▸ **THE TASK**
Show every line of the data below that contains the string "This", copying each line in full. Case counts.

* START *

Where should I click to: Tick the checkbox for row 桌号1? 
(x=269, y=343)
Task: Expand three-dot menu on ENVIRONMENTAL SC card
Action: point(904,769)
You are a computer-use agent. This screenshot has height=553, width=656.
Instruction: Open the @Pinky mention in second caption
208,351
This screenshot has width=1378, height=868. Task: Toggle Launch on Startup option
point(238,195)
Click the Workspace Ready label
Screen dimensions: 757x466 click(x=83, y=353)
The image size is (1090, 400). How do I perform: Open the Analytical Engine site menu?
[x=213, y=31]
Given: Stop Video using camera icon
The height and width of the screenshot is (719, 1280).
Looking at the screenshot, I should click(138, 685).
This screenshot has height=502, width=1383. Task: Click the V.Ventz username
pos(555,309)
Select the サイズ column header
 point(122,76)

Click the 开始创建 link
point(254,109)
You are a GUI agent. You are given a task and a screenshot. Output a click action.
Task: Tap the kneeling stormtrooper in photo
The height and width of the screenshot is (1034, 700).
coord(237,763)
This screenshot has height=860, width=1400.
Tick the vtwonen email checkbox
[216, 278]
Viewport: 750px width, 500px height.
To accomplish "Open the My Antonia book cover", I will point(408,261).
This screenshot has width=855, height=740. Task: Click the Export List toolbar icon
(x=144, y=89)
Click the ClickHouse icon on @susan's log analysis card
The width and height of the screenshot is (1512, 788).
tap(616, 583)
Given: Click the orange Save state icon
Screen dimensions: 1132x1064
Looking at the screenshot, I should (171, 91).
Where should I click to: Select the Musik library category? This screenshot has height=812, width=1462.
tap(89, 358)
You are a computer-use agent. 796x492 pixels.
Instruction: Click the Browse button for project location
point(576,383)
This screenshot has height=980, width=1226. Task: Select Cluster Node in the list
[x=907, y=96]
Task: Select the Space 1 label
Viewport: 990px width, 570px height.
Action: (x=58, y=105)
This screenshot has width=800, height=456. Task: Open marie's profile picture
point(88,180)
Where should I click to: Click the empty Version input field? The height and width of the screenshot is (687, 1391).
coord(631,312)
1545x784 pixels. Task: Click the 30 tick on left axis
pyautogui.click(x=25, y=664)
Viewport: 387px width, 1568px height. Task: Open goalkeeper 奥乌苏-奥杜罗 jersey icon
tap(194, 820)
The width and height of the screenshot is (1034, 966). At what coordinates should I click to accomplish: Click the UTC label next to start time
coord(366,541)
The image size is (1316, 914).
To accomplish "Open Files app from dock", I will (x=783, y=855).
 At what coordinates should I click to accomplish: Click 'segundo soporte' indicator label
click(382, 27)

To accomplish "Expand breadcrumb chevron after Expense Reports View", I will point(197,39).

* END *

▸ **WRITTEN REPLY**
You are a computer-use agent. This screenshot has height=553, width=656.
This screenshot has width=1378, height=868. Task: Toggle Launch on Startup option
This screenshot has height=502, width=1383. Task: Click the V.Ventz username
This screenshot has height=860, width=1400.
This screenshot has width=855, height=740. Task: Click the Export List toolbar icon
Where should I click to: Select the Musik library category? This screenshot has height=812, width=1462.
This screenshot has height=980, width=1226. Task: Select Cluster Node in the list
This screenshot has width=800, height=456. Task: Open marie's profile picture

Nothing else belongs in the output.